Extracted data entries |

((

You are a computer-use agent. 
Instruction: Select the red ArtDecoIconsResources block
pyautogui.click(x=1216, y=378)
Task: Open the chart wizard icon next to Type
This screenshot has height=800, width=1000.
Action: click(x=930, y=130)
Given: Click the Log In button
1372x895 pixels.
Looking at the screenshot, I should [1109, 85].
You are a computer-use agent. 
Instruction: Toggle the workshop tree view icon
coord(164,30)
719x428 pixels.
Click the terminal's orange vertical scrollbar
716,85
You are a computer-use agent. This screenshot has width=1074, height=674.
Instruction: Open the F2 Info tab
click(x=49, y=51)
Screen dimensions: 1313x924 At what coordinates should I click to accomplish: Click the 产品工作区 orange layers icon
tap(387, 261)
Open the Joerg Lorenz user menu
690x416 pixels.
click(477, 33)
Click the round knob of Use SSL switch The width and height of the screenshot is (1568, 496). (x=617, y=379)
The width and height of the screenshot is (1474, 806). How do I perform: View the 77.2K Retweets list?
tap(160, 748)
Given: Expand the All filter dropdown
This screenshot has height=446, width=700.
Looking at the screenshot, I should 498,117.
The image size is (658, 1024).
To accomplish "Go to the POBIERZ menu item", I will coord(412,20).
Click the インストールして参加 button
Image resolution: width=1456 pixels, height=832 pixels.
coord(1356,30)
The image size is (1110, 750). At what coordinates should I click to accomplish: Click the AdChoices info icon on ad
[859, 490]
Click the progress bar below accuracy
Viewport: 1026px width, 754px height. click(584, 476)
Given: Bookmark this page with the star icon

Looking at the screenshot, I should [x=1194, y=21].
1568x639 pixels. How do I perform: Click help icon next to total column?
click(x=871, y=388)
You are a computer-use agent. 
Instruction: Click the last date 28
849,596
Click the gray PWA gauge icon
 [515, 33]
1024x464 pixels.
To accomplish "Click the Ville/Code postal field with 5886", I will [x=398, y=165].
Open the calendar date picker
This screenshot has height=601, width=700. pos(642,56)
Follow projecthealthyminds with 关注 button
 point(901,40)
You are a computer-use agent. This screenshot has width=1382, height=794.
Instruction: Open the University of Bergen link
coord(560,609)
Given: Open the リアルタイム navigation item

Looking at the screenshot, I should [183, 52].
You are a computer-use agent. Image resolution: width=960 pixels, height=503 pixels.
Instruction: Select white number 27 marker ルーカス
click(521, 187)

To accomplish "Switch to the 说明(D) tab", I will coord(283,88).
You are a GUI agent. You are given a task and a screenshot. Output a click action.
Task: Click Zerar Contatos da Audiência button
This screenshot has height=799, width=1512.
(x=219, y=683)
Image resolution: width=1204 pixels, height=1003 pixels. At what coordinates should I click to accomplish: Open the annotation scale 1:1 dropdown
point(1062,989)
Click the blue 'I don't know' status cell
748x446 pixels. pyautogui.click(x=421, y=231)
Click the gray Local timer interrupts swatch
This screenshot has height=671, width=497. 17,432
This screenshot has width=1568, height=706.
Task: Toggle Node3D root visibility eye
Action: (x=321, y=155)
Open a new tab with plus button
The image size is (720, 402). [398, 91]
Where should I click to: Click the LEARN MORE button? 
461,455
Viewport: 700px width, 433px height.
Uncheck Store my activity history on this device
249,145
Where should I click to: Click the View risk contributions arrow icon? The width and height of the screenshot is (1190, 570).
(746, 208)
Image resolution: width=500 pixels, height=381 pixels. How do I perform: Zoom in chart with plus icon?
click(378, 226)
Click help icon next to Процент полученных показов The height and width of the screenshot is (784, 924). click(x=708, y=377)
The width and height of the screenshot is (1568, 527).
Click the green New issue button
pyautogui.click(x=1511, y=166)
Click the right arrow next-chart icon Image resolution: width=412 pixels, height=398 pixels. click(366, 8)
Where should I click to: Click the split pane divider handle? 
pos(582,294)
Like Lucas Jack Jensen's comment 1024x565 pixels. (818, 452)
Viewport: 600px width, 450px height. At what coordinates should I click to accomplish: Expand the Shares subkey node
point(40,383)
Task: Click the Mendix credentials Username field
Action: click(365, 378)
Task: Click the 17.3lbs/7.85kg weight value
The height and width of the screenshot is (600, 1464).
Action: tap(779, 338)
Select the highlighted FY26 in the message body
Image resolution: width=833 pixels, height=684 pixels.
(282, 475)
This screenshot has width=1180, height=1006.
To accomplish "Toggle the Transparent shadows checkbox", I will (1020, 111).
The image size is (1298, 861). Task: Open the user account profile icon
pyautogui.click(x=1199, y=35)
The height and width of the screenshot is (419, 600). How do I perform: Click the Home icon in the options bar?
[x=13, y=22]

))

What you are asked to do |
Please find every line in the records that contains the word "menu", and copy it out.

Answer section |
Open the Joerg Lorenz user menu
To accomplish "Go to the POBIERZ menu item", I will coord(412,20).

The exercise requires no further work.